>>>
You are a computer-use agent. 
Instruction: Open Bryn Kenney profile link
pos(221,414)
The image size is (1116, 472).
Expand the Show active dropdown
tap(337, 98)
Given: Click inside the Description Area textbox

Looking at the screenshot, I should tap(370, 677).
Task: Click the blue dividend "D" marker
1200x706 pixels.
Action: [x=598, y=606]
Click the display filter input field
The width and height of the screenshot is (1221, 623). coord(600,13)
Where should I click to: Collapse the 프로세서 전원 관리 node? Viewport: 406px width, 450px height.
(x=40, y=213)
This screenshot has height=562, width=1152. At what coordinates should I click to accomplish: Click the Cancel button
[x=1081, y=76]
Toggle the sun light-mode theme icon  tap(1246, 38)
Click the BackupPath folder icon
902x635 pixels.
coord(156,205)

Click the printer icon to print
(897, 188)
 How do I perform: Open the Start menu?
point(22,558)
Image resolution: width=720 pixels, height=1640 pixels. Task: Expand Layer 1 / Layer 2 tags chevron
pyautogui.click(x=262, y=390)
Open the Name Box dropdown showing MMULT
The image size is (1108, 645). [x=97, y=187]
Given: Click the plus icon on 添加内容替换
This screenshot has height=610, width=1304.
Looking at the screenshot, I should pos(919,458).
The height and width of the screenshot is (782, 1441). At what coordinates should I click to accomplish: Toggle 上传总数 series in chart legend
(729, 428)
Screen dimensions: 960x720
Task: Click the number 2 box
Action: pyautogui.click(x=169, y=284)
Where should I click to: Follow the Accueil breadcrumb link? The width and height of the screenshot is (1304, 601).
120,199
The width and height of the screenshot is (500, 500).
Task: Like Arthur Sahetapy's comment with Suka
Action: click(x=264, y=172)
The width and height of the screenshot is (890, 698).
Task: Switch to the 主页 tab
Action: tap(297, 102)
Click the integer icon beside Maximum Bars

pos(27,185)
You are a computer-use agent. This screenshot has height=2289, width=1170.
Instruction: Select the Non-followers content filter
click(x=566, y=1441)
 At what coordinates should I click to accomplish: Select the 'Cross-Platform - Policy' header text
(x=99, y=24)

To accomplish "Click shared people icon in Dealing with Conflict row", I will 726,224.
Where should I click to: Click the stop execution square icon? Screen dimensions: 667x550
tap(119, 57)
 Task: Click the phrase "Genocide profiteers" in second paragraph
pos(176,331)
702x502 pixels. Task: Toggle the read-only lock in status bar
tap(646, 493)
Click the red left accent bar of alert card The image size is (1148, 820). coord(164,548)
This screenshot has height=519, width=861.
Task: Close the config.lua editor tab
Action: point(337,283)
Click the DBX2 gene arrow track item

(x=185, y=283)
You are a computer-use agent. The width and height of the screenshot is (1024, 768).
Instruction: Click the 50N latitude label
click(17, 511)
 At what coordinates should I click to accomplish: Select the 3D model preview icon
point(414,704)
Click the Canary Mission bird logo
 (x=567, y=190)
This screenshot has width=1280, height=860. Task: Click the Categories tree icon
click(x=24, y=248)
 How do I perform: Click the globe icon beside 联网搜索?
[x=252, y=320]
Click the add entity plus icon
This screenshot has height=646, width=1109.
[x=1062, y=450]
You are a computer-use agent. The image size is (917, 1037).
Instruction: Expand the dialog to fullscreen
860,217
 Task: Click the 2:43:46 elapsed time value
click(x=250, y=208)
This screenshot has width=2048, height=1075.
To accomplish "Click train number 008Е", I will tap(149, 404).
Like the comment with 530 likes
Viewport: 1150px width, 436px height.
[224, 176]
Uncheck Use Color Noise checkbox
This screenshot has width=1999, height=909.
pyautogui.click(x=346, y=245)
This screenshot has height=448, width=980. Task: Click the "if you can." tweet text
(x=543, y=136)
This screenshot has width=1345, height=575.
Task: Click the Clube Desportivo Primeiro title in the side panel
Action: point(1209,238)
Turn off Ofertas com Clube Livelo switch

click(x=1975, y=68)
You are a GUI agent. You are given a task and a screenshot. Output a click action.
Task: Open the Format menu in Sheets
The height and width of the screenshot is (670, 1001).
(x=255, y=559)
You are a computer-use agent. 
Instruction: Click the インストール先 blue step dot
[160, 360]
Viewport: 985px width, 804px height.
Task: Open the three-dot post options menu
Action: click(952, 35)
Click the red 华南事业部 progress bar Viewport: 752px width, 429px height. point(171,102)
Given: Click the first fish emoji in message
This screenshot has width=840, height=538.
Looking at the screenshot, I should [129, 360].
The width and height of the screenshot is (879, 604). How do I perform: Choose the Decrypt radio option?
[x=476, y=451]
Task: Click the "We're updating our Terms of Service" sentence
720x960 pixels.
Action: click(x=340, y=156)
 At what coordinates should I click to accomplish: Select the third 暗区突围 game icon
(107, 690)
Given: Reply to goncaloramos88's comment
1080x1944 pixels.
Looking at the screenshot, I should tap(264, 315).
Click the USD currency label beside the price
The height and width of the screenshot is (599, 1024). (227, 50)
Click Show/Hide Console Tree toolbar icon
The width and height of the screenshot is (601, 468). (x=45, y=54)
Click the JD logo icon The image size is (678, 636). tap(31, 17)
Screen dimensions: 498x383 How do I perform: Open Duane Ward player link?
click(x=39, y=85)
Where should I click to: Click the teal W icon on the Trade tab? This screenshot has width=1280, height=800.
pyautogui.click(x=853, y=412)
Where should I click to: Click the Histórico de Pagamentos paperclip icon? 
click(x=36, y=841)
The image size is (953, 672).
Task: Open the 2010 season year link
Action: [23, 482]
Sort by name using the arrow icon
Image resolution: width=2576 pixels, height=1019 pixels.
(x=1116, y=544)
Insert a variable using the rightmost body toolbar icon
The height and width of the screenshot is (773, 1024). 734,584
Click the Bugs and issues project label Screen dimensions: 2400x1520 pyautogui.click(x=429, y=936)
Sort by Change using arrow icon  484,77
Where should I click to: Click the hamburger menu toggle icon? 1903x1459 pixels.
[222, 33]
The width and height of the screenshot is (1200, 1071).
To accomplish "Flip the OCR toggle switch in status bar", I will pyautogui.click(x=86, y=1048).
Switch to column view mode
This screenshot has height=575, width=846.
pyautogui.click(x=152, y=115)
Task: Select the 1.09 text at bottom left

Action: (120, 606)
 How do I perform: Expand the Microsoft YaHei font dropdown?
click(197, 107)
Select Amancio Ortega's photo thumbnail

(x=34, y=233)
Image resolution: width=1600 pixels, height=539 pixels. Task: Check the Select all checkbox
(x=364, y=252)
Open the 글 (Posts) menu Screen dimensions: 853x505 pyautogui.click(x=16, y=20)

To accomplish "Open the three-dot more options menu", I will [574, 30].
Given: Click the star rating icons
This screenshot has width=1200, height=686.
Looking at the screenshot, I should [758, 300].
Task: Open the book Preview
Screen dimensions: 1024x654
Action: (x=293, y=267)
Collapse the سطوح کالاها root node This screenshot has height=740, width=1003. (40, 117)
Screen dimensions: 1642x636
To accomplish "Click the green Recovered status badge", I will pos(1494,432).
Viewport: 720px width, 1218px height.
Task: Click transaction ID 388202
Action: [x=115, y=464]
<<<
Copy exactly the line containing "Task: Open the book Preview" and each line after it through the end of the records above.

YOUR RESPONSE »
Task: Open the book Preview
Screen dimensions: 1024x654
Action: (x=293, y=267)
Collapse the سطوح کالاها root node This screenshot has height=740, width=1003. (40, 117)
Screen dimensions: 1642x636
To accomplish "Click the green Recovered status badge", I will pos(1494,432).
Viewport: 720px width, 1218px height.
Task: Click transaction ID 388202
Action: [x=115, y=464]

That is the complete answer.